## Complete the following
a: Name each activity that, according to the hiking passage, makes up a "Yamnuska Scree Indulgence."
b: At roughly what age did Ed take up hiking, according to the hiking passage?
c: Repeat the wording of the hiking passage between "Legendary Ed is" and "characters he meets.", inclusive.
------ Source document
Ed, of course, was ok, and those of us who hike regularly with him have come to realize that it’s just not a full day of hiking with Ed if he doesn’t have some kind of fall or accumulate some kind of boo-boo along the way. Maybe that’s got something to do with why I like him so much… he can make me look positively graceful in comparison. Over the past few years I have enjoyed many hiking adventures with Ed, including the West Coast Trail in 2007, and 140km of the East Coast Trail in Newfoundland in 2008. He is notorious for trying to choose a birthday hike that pushes his limits, but I always have to rein him in as his limits lie far beyond my own, and I wouldn’t want to miss out on the birthday cake (oy, the candles).
Legendary Ed is but one of the fantastically colorful characters you may meet out on a COC event, and contrary to popular assumption, he has not been a lifelong hiker (he took it up at around age 80). If you want a glimpse of what your future may hold (if you’re lucky), come on out for a hike with Ed, if you can get one of the coveted spots on the event. We slowpokes are grateful that he’s willing to slow himself down to hang out with us. We’re not sure why he does, but we’re not asking and Ed’s not telling. Maybe he enjoys the fantastically colorful characters he meets.
Yamnuska Scree Indulgence
In the Calgary Outdoor Club, we do this thing that we call a "Yamnuska Scree Indulgence". We hike up the side of Mount Yamnuska, hike around the front of the cliff, and run down the scree, indulging in the fun without bothering to do the much more challenging scramble to the summit via the back side of the mountain with the scary cable section.
------------
------ Data extract
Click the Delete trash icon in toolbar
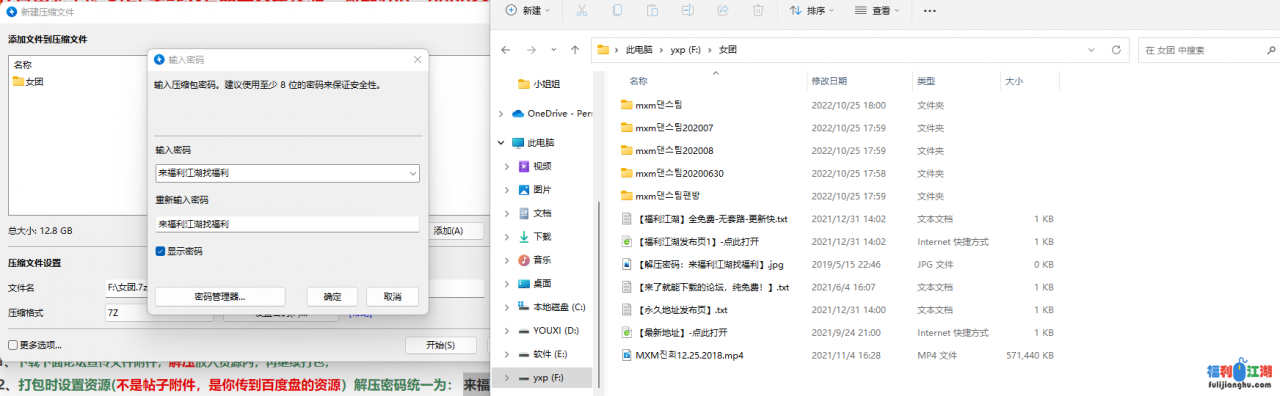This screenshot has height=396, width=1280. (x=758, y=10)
------------
------ Data extract
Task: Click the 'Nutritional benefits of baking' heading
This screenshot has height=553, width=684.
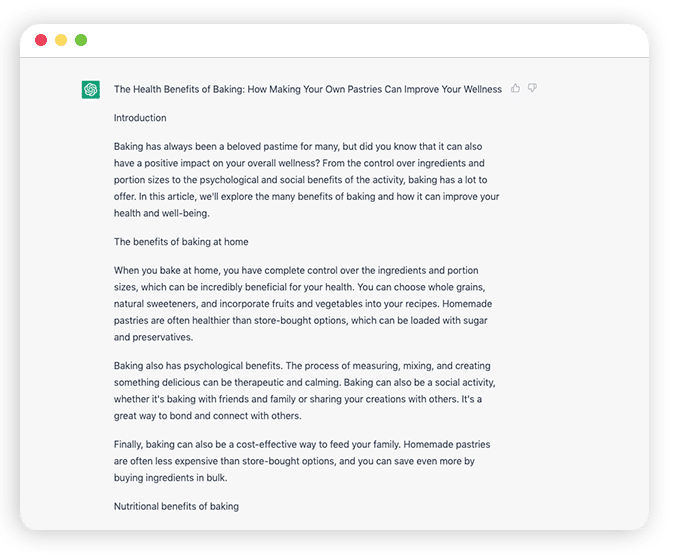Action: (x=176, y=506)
------------
## Activity answers
a:
- Hiking up the side of Mount Yamnuska
- Hiking around the front of the cliff
- Running down the scree

b: At around age 80.

c:
Legendary Ed is but one of the fantastically colorful characters you may meet out on a COC event, and contrary to popular assumption, he has not been a lifelong hiker (he took it up at around age 80). If you want a glimpse of what your future may hold (if you’re lucky), come on out for a hike with Ed, if you can get one of the coveted spots on the event. We slowpokes are grateful that he’s willing to slow himself down to hang out with us. We’re not sure why he does, but we’re not asking and Ed’s not telling. Maybe he enjoys the fantastically colorful characters he meets.